Posted In: Mental conditions 3 Replies
  • Posted By: Anonymous
  • June 28, 2010
  • 00:19 AM

To cut a long story short, I've had a lot to deal with recently... huge family argument that ended up with my drunk mother trying to get me arrested for assaulting my brother, telling the police I'm an unfit mother, and trying to get them to section me.
The police's decision was that my son and I were not safe to stay with my mum, and took us home to my husband (even though it was out of their area.) Since then my mum has been trying to turn everyone against me and my husband had to call the police on my brother because he wouldn't stop harrasing me.

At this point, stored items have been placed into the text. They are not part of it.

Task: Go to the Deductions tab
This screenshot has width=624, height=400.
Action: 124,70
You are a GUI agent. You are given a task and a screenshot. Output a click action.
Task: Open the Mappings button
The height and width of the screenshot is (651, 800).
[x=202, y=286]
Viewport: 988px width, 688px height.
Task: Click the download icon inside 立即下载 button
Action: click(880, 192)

I slowly started to crack. I saw an emergency doctor and was put on a course of diazepam for a stress related episode. A few days later I tried to slit my wrist... I felt no emotion. I kissed my son goodbye and told him his daddy would look after him now. Shortly after that I was put into a pysch unit as I didn't feel safe in myself and my husband didn't felt he could protect me. They put my meds up and I felt drugged up the whole time I was in there. I hated it in there so much. There were so may inconsistences, and when I complained, a nurse told me to stop spitting me dummy out of the prma and that I'm a grown woman with a child and need to start acting like it. Then I got so stressed out I tried to leave the ward. A nurse detained me under the mental health act, but my own pyschiatrist discharged me 15 mins later.

I'm home now but I feel like I've lost most of my abilities. I've barely left my bed in days, didn't eat or wash for 2 days, have had to get my husband to care for my son. I do want to get better, but I don't know how. The best way I can explain how I feel is: imagine someone has had a stroke and has to learn how to walk and talk again... that's how I feel mentally, as if I've just lost my ability to do anything.

I was just wondering if anyone can relate to this and has any advice? My husband is very supportive but doesn't really know what to do for me.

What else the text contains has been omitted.